■ **WORK REQUEST**: Reproduce word for word the part of the McDonald's CMO text starting with "With the digital" and going on through "not even that.".

3. McDonald’s follows Coke lead by re-commissioning CMO position.
Tl;dr: Distributed management of the marketing mix not working out so well after all.
In burger news. This week, McDonald’s decided that after de-commissioning the global CMO position a year ago, they should now re-commission it again in order to help the business come out the other side of the COVID-19 driven recession. A tacit admission that while a brand can skate by on previously built equity in the good times, it needs to be reinvigorated anew when times get tougher.
As previously predicted when Coca-Cola brought back their CMO, this is going to be a theme moving forwards as companies realize that marketing representation at the top levels is a necessity rather than a nice to have perk.
With the digital disruption of marketing, and the sudden onslaught of new CxO’s, marketing departments finally met their business process re-engineering match. And the results were ugly. Rather than simple “rightsizing,” marketing witnessed a wholesale re-distribution of responsibility for the marketing mix across the organization, leaving them with little more than the tactical execution of the promotional P left to call their own, and sometimes not even that.

(Collected data entries)
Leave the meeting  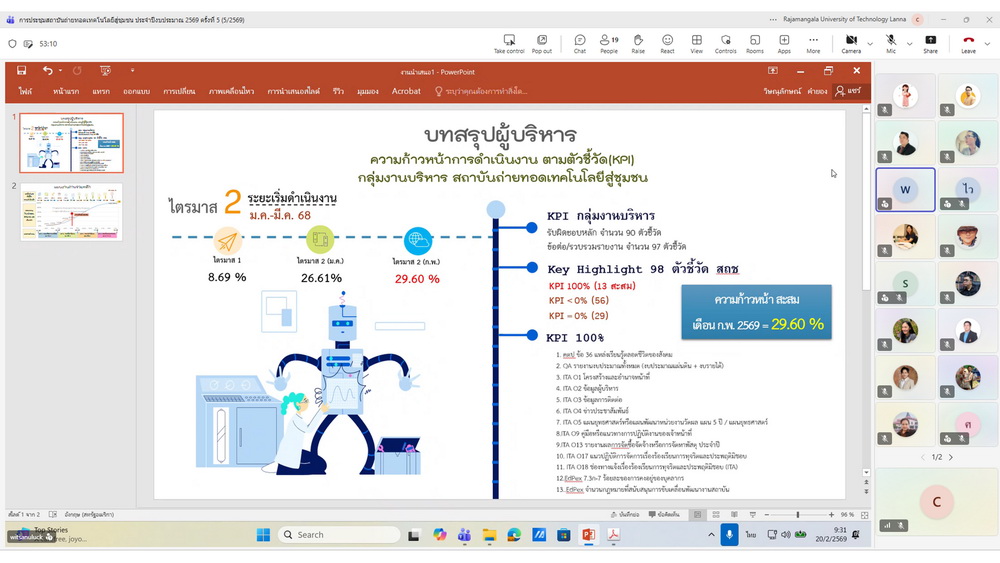[x=967, y=44]
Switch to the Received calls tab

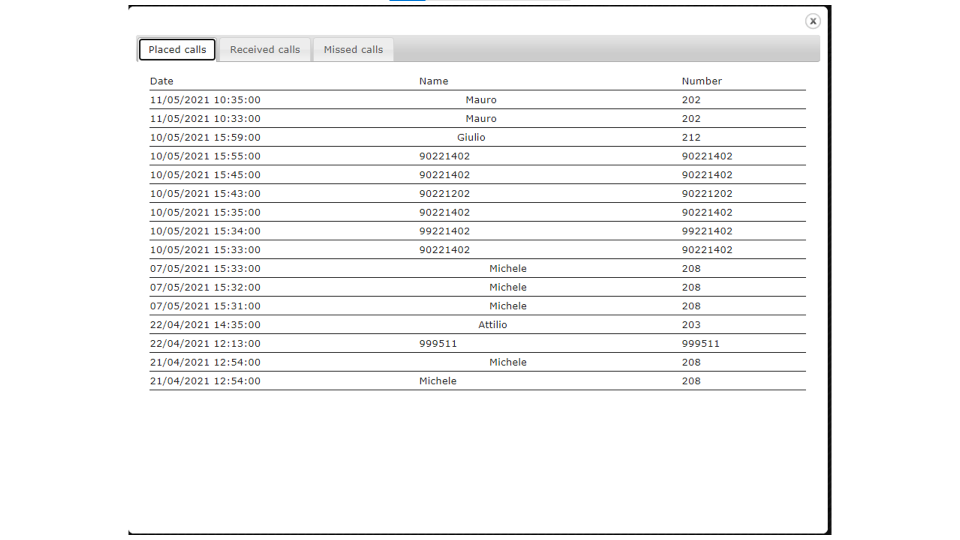point(265,50)
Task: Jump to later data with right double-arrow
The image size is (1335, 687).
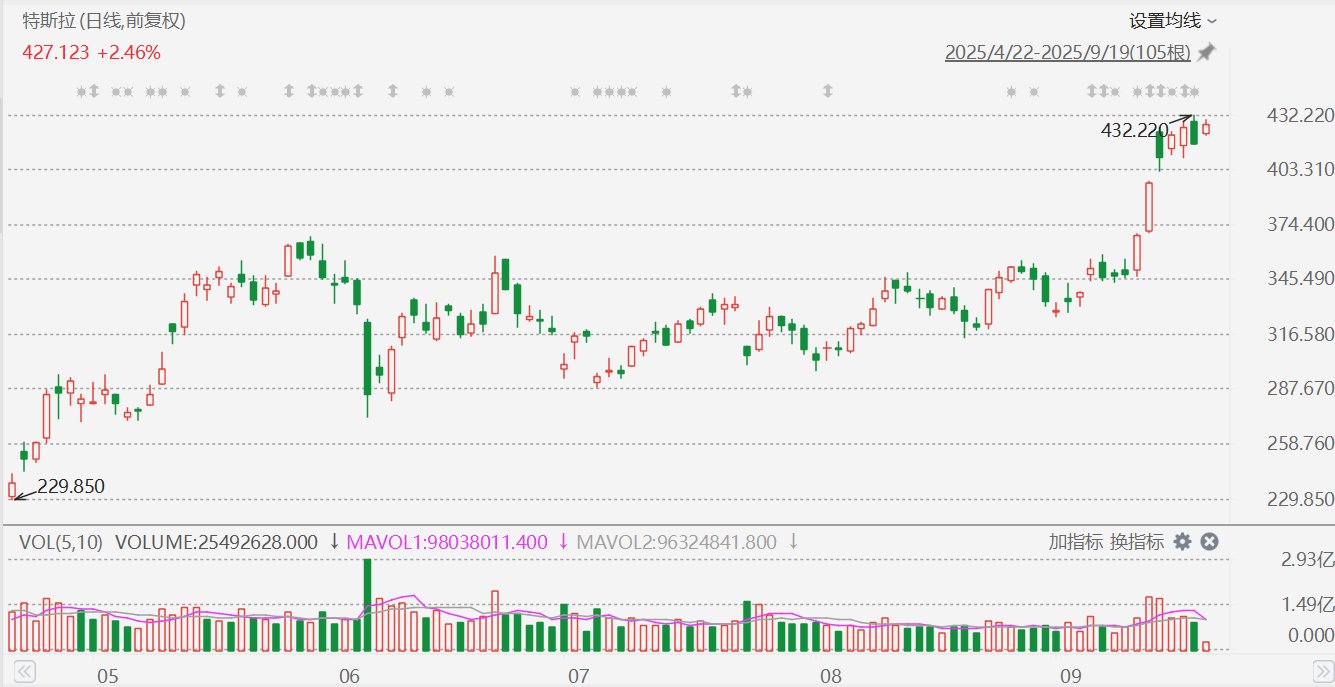Action: click(x=1318, y=670)
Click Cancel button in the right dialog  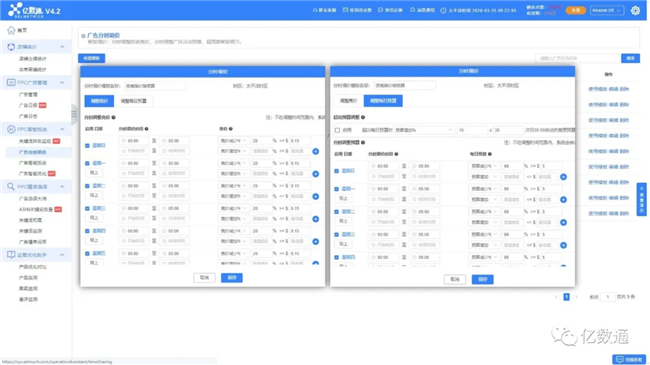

■ **EXPECTED ANSWER**:
With the digital disruption of marketing, and the sudden onslaught of new CxO’s, marketing departments finally met their business process re-engineering match. And the results were ugly. Rather than simple “rightsizing,” marketing witnessed a wholesale re-distribution of responsibility for the marketing mix across the organization, leaving them with little more than the tactical execution of the promotional P left to call their own, and sometimes not even that.